Irina Rasquinet
Exhibition: April 1 to June 1, 2021
IRINA RASQUINET
VALEUR REFUGE
Exhibition: April 1 to June 1, 2021
For the inaugural exhibition of the Virginie Louvet gallery’s new showroom, on 34 rue de Penthièvre in the 8th arrondissement of Paris, Irina Rasquinet presents “Valeur refuge”, in which she stays true to her passion for word play, as she confronts the paradoxes of our crumbling world through language. The title’s ambiguous word association epitomizes her poetic work, alluding to both the quantitative aspect of finance and a hidden place in the mountain where a tormented human soul may find appeasement.
The artist’s installations and sculptures —from her mother lodes to golden leads, an amber sun, a rhinestoned heart made of earth, small parts of a doll’s china tea set stacked together— echo each other with fantasy and passion. While Nature struggles and suffers, light fully recovers its power as it reflects on a constellation of objects covered in gold, fiberglass, and crystals. Like a child mixing potions and building treehouses, Irina Rasquinet never stops dreaming. As she embraces her imagination, she breathes life into decaying elements and items she assembles, providing strength to her audience.
While an unprecedented pandemic resonates like a call to order and puts humanity to the test, we turn back to Nature as the source of life, a way for salvation, while the big cities are on lockdown. Raised in a Russian region divided by conflicts and dialects, Irina countered the material void of her childhood, deprived of toys and color, by finding refuge in Nature.

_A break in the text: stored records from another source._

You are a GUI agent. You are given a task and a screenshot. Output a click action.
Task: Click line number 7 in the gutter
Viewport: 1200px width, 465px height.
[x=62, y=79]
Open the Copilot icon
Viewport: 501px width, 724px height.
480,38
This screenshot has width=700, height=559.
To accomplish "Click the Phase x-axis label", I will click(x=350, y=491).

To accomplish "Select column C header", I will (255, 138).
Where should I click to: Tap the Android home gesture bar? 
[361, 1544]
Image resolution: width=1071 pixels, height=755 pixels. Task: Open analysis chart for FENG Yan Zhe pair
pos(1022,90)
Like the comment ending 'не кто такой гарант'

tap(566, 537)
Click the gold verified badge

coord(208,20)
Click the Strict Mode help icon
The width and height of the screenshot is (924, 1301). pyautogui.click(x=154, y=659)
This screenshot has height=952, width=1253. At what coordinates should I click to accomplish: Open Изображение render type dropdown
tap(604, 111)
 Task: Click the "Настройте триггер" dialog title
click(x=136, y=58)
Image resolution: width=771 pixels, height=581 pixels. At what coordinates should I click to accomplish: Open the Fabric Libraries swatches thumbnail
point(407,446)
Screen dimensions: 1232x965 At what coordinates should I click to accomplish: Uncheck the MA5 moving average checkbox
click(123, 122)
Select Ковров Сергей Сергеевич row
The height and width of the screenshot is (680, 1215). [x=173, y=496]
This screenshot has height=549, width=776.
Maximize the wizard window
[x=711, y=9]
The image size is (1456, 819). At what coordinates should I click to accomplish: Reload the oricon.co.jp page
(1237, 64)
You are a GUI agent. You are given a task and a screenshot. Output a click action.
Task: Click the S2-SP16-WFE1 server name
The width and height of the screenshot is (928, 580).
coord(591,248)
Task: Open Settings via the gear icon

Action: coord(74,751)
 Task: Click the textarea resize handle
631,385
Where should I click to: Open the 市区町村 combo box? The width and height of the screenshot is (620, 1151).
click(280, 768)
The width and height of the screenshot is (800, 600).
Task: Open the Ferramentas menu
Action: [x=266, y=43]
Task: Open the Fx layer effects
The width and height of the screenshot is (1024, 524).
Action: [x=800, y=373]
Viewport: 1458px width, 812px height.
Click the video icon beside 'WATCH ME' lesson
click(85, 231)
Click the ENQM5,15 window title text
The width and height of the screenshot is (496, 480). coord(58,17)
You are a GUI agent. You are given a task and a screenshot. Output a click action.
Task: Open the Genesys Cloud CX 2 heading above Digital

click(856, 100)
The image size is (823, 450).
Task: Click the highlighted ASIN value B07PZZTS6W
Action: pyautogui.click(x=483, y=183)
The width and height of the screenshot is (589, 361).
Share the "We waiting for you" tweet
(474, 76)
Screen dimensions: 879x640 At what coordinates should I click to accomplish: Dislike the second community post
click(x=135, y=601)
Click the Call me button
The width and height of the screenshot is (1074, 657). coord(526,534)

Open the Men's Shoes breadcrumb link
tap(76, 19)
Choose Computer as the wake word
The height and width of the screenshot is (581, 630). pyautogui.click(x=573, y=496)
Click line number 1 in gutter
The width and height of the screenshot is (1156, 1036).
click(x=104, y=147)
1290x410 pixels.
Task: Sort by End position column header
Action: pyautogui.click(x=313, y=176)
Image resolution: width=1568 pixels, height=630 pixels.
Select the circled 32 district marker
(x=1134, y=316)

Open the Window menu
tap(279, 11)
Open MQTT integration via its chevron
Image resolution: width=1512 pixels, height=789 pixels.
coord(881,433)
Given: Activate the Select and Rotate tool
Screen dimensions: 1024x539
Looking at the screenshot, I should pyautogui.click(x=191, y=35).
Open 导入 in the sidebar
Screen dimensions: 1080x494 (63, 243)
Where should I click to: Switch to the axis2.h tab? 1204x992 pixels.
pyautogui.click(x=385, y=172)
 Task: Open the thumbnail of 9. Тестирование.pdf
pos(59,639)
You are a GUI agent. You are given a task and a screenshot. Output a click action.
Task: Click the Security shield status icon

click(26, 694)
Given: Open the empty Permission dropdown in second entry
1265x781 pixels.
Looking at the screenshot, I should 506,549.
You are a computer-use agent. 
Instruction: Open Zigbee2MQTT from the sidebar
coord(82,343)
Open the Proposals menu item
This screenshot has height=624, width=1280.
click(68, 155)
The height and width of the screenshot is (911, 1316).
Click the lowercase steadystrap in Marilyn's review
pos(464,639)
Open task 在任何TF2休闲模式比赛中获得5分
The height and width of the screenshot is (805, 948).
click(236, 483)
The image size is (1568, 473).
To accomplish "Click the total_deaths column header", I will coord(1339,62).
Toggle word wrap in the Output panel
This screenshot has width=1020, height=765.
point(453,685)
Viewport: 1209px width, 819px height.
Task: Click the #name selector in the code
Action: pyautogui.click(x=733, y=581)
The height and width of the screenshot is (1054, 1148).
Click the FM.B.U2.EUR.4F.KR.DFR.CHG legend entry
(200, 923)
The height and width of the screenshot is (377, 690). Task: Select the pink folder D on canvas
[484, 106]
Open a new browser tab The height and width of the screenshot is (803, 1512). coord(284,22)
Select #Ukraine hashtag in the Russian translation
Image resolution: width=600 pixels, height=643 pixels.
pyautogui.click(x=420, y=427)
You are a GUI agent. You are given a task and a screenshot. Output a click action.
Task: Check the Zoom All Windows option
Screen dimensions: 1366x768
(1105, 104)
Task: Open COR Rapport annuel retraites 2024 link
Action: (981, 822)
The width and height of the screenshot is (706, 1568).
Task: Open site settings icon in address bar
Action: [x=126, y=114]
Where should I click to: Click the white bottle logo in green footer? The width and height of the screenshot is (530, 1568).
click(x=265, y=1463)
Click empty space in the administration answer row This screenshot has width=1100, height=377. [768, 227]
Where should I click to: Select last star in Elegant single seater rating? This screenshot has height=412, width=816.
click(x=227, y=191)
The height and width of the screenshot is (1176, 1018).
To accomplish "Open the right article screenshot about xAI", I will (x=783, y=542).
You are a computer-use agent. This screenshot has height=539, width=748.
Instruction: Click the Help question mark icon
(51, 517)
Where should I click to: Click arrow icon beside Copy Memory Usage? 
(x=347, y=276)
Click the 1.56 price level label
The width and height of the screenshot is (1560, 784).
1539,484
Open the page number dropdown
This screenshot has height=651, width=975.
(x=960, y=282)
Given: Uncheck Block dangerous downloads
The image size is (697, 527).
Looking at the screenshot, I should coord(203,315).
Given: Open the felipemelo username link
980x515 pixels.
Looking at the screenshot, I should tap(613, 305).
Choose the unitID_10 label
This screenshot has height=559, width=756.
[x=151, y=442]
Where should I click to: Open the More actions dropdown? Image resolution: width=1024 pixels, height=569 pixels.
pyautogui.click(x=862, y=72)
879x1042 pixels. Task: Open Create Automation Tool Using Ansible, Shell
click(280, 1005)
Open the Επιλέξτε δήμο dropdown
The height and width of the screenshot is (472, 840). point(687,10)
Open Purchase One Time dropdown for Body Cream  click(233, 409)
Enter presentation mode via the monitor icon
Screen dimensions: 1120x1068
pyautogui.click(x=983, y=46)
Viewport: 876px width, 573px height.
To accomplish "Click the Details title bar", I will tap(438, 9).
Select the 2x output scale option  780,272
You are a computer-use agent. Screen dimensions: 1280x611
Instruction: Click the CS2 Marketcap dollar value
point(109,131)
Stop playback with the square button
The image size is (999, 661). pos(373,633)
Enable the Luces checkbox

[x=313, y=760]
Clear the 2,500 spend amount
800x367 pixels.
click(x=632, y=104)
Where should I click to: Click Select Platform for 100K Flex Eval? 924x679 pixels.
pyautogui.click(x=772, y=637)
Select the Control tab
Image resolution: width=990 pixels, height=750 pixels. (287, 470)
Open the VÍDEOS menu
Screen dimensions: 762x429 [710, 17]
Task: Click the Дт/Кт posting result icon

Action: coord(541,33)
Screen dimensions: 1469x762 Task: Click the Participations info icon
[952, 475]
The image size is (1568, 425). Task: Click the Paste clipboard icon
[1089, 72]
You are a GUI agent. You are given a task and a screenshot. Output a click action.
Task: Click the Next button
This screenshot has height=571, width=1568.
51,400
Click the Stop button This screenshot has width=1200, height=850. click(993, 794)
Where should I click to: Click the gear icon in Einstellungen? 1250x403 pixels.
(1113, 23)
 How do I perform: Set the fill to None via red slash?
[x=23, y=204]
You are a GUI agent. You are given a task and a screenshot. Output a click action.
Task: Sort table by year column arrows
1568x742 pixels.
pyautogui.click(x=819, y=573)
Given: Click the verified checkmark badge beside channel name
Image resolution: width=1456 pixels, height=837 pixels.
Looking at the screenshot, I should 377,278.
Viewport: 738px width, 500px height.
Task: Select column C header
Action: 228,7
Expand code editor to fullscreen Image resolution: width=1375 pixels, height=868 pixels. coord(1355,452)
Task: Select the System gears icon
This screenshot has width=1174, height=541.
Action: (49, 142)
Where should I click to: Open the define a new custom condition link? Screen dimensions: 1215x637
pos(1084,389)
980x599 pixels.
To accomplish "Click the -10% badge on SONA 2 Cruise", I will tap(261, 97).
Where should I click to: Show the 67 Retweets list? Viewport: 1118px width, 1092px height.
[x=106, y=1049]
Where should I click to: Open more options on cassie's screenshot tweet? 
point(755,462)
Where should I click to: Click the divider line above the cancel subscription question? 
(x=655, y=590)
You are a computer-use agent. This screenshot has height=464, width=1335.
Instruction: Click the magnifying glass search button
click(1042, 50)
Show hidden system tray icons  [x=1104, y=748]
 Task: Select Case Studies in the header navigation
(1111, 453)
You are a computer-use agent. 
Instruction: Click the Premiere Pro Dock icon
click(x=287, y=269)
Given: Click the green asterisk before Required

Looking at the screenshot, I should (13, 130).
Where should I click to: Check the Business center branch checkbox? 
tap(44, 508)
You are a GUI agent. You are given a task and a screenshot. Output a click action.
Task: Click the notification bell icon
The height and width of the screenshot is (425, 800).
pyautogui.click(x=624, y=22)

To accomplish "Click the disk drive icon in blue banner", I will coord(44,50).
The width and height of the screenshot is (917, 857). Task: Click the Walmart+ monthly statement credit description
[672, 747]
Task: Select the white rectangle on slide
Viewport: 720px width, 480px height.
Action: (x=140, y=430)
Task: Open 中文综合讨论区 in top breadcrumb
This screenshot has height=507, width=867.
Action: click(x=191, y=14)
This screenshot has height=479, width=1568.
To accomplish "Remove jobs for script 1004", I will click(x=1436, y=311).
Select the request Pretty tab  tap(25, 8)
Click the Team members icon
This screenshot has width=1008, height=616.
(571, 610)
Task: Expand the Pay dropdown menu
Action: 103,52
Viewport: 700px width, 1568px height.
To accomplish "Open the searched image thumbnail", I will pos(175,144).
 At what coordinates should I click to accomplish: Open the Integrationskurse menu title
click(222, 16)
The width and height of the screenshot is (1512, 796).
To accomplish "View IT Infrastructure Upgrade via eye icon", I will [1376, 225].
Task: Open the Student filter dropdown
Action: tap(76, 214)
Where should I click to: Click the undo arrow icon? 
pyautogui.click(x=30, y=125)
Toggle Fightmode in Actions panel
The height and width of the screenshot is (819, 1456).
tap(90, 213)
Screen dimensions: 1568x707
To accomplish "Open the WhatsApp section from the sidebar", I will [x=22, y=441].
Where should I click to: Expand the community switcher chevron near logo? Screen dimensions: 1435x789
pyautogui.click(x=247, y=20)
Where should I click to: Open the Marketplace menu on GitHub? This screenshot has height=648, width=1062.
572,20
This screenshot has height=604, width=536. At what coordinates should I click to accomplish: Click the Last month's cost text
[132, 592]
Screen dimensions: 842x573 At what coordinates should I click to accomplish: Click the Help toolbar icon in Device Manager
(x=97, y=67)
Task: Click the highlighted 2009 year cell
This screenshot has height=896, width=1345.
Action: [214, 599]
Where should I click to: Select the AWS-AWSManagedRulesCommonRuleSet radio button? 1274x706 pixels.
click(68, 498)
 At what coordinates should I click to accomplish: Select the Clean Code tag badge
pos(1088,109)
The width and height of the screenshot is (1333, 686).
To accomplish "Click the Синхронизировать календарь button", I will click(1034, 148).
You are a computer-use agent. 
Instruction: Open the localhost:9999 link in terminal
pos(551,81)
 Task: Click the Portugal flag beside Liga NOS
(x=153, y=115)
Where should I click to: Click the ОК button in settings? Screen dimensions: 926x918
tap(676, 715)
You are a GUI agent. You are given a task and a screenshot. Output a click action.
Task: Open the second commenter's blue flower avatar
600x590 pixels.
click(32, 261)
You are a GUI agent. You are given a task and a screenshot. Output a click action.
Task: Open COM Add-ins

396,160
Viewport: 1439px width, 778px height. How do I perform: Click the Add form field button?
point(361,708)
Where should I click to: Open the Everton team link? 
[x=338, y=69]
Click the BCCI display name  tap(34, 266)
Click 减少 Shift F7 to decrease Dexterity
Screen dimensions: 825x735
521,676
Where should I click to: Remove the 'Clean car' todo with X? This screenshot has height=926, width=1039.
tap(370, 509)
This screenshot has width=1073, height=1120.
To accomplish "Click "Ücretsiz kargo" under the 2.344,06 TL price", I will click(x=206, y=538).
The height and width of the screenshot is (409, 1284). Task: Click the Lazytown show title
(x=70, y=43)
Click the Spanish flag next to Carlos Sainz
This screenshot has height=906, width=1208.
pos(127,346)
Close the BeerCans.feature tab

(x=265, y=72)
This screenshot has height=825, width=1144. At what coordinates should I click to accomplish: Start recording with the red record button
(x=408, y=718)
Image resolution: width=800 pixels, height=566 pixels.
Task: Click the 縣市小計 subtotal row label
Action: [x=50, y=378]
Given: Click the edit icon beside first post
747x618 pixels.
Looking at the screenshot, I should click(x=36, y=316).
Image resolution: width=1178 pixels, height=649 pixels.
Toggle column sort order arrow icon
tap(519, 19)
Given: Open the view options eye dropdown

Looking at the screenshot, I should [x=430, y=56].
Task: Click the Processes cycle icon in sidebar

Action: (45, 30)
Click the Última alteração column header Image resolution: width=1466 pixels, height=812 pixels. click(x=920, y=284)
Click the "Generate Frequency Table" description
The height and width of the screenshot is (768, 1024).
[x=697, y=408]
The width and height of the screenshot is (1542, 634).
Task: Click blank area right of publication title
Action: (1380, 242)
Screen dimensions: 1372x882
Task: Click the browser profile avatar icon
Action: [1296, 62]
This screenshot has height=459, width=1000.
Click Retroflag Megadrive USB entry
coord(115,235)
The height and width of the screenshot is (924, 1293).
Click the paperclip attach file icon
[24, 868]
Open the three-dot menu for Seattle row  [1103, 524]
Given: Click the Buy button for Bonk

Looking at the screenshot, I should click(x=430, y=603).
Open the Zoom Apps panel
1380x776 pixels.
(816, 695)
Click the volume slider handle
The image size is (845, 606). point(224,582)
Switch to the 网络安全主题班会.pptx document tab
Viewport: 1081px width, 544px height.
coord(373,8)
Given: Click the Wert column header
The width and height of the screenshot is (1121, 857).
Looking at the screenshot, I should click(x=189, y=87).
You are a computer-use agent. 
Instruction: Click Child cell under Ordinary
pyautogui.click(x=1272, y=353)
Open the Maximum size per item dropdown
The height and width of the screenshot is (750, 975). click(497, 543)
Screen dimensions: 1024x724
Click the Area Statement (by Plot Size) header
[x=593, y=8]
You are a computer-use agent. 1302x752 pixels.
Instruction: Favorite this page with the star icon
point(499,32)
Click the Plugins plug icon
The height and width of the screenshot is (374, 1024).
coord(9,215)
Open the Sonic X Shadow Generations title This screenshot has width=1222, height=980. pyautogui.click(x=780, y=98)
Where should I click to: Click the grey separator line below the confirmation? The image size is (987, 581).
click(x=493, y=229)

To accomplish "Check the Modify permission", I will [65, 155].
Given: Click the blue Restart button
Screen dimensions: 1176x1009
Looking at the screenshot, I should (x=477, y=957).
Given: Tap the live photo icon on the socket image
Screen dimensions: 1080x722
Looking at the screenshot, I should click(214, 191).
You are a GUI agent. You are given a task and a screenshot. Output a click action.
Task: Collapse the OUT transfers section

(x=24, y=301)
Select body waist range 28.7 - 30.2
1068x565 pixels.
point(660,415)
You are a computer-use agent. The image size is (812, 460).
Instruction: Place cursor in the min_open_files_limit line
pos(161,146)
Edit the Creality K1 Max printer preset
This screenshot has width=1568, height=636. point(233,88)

Through her works, the Chechnya-born artist seeks to rediscover a form of innocence she was denied and refuses to grow up and lose her innate sense of wonder.
Her creative inspiration? Fragile pieces, fragments of very poor material she collects and covers to offer them a new destiny that defies time. Like the leafless wintry boughs thrown into the salt mines of Salzburg that arise to the surface covered in blazing crystals, Irina reignites dead branches, bringing them back to life. But unlike Stendhal’s analogy, the twigs she collected after a storm in December 1999, right after leaving her homeland, never lose their crystals. They are reborn, mighty and sacred, taking their revenge on the past.
Layer after layer, Irina heals the wounds and aches of the past, creating protective pieces, such as her Mères Veilleuses, watchful matryoshkas with Japanese lines, covered in blue lacquer, or Féminité du bois. A nod to the caduceus, an attribute of the Greek god Hermes, this 2.8m high metal statue shows the dance of planets twirling to the sound of drums played by Siberian shamans, in communion with the universe. And as one cannot move forward without love, the artist carves and fixes hearts with a sense of urgency, like in her spectacular rugged magma, suspended between heaven and earth, that she wrapped in vines —a reference to the rings of Saturn that remind us of its solitary gravitation.
With alternating gravity and lightheartedness, Irina Rasquinet’s world makes her audience look within themselves and shows us how, by reconnecting with the earth, we can rise to a place of thoughtfulness and sensibility.
Pauline Weber
Born in 1974 in Chechnya, Irina Rasquinet lives and works in Paris.